Activity:
From the listing below, pull each line that includes "will".

Data to examine:
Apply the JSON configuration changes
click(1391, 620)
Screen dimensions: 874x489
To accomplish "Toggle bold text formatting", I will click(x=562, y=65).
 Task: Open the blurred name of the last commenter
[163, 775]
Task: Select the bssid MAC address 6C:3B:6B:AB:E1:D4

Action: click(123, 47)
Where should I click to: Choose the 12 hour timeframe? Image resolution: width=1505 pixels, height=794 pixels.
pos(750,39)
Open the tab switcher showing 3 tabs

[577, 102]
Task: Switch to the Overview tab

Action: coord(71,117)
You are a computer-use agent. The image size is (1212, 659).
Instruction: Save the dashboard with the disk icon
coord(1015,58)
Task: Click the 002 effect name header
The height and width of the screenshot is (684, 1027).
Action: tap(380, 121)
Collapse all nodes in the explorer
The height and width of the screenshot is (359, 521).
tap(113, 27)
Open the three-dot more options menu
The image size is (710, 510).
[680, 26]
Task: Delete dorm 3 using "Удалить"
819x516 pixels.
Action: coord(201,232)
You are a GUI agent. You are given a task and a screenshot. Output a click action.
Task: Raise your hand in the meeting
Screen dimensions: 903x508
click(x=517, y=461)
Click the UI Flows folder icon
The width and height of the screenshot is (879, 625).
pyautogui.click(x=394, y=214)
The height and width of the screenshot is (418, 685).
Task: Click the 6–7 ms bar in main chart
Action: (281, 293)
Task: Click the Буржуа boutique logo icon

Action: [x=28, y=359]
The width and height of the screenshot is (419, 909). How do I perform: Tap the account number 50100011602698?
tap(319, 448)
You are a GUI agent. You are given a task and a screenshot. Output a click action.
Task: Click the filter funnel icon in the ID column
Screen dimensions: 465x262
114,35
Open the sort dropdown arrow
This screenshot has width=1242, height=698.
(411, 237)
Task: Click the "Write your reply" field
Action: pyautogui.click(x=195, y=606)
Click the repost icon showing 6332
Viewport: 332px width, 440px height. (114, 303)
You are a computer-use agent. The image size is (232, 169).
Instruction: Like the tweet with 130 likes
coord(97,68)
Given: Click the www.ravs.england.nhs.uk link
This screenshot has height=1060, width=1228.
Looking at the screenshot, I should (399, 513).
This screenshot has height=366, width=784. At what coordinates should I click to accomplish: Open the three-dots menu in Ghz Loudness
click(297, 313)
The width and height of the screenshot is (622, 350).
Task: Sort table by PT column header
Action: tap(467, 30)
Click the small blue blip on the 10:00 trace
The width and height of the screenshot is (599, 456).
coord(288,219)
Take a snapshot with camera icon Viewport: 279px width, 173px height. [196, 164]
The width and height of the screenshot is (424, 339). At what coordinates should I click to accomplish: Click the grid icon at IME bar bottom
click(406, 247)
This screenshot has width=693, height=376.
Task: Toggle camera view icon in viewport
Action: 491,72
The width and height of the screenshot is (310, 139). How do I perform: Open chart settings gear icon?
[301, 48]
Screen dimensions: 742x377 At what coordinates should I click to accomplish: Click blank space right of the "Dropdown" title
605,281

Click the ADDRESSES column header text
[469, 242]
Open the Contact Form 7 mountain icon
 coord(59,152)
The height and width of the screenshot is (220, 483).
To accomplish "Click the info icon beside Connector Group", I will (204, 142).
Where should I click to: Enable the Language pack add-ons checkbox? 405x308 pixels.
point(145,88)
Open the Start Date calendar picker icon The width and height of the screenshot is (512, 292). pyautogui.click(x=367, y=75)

Output for this task:
To accomplish "Toggle bold text formatting", I will click(x=562, y=65).
To accomplish "Click the info icon beside Connector Group", I will (204, 142).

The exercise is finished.